Task:
Would you return the entries below word for word?

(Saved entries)
--
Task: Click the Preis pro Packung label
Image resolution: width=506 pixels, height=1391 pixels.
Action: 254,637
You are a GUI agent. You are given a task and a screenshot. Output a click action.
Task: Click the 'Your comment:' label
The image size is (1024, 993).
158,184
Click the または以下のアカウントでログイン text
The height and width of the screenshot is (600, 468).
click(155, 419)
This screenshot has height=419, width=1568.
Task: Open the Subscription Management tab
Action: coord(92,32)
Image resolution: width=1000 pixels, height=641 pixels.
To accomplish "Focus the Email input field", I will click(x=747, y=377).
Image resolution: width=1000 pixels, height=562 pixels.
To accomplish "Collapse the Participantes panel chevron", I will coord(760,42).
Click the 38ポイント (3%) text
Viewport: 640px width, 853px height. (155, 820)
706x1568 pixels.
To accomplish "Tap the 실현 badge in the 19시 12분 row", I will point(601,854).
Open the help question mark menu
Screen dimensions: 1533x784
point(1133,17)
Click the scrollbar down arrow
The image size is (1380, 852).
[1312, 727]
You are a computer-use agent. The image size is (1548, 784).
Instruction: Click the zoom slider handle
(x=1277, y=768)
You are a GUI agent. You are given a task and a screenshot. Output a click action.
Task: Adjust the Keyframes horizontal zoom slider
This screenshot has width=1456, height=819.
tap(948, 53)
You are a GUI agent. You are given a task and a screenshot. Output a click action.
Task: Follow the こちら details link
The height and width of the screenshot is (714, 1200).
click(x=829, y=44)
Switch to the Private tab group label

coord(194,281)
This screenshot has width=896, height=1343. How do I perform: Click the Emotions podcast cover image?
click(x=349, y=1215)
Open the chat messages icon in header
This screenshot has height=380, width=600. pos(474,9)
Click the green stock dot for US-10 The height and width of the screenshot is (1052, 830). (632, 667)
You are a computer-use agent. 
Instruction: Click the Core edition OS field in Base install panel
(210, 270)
--
Answer to this task:
Task: Click the Preis pro Packung label
Image resolution: width=506 pixels, height=1391 pixels.
Action: 254,637
You are a GUI agent. You are given a task and a screenshot. Output a click action.
Task: Click the 'Your comment:' label
The image size is (1024, 993).
158,184
Click the または以下のアカウントでログイン text
The height and width of the screenshot is (600, 468).
click(155, 419)
This screenshot has height=419, width=1568.
Task: Open the Subscription Management tab
Action: coord(92,32)
Image resolution: width=1000 pixels, height=641 pixels.
To accomplish "Focus the Email input field", I will click(x=747, y=377).
Image resolution: width=1000 pixels, height=562 pixels.
To accomplish "Collapse the Participantes panel chevron", I will coord(760,42).
Click the 38ポイント (3%) text
Viewport: 640px width, 853px height. (155, 820)
706x1568 pixels.
To accomplish "Tap the 실현 badge in the 19시 12분 row", I will point(601,854).
Open the help question mark menu
Screen dimensions: 1533x784
point(1133,17)
Click the scrollbar down arrow
The image size is (1380, 852).
[1312, 727]
You are a computer-use agent. The image size is (1548, 784).
Instruction: Click the zoom slider handle
(x=1277, y=768)
You are a GUI agent. You are given a task and a screenshot. Output a click action.
Task: Adjust the Keyframes horizontal zoom slider
This screenshot has width=1456, height=819.
tap(948, 53)
You are a GUI agent. You are given a task and a screenshot. Output a click action.
Task: Follow the こちら details link
The height and width of the screenshot is (714, 1200).
click(x=829, y=44)
Switch to the Private tab group label

coord(194,281)
This screenshot has width=896, height=1343. How do I perform: Click the Emotions podcast cover image?
click(x=349, y=1215)
Open the chat messages icon in header
This screenshot has height=380, width=600. pos(474,9)
Click the green stock dot for US-10 The height and width of the screenshot is (1052, 830). (632, 667)
You are a computer-use agent. 
Instruction: Click the Core edition OS field in Base install panel
(210, 270)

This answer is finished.